(Pixel coordinate grounding data)
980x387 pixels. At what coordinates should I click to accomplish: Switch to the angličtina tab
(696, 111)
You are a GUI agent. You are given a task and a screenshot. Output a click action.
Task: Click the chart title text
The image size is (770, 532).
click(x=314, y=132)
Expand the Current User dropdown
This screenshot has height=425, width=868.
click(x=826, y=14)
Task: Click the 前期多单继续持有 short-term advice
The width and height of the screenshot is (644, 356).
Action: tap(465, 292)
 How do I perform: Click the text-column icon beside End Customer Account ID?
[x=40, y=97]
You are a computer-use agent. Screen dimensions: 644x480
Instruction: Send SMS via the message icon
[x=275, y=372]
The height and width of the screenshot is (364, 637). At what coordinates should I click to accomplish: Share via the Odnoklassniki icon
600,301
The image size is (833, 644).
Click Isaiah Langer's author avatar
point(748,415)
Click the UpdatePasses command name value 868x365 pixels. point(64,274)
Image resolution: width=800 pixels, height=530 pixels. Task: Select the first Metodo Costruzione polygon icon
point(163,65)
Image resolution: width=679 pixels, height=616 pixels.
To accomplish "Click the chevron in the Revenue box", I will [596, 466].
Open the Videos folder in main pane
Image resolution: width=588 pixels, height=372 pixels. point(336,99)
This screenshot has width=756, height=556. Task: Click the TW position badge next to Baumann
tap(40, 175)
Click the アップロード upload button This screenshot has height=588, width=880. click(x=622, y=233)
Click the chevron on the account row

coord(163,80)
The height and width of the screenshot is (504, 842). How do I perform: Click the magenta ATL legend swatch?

» **Problem statement**: This exercise asks for every line of the records to be repeated exactly.

» **Answer area**:
980x387 pixels. At what coordinates should I click to accomplish: Switch to the angličtina tab
(696, 111)
You are a GUI agent. You are given a task and a screenshot. Output a click action.
Task: Click the chart title text
The image size is (770, 532).
click(x=314, y=132)
Expand the Current User dropdown
This screenshot has height=425, width=868.
click(x=826, y=14)
Task: Click the 前期多单继续持有 short-term advice
The width and height of the screenshot is (644, 356).
Action: tap(465, 292)
 How do I perform: Click the text-column icon beside End Customer Account ID?
[x=40, y=97]
You are a computer-use agent. Screen dimensions: 644x480
Instruction: Send SMS via the message icon
[x=275, y=372]
The height and width of the screenshot is (364, 637). At what coordinates should I click to accomplish: Share via the Odnoklassniki icon
600,301
The image size is (833, 644).
Click Isaiah Langer's author avatar
point(748,415)
Click the UpdatePasses command name value 868x365 pixels. point(64,274)
Image resolution: width=800 pixels, height=530 pixels. Task: Select the first Metodo Costruzione polygon icon
point(163,65)
Image resolution: width=679 pixels, height=616 pixels.
To accomplish "Click the chevron in the Revenue box", I will [596, 466].
Open the Videos folder in main pane
Image resolution: width=588 pixels, height=372 pixels. point(336,99)
This screenshot has width=756, height=556. Task: Click the TW position badge next to Baumann
tap(40, 175)
Click the アップロード upload button This screenshot has height=588, width=880. click(x=622, y=233)
Click the chevron on the account row

coord(163,80)
The height and width of the screenshot is (504, 842). How do I perform: Click the magenta ATL legend swatch?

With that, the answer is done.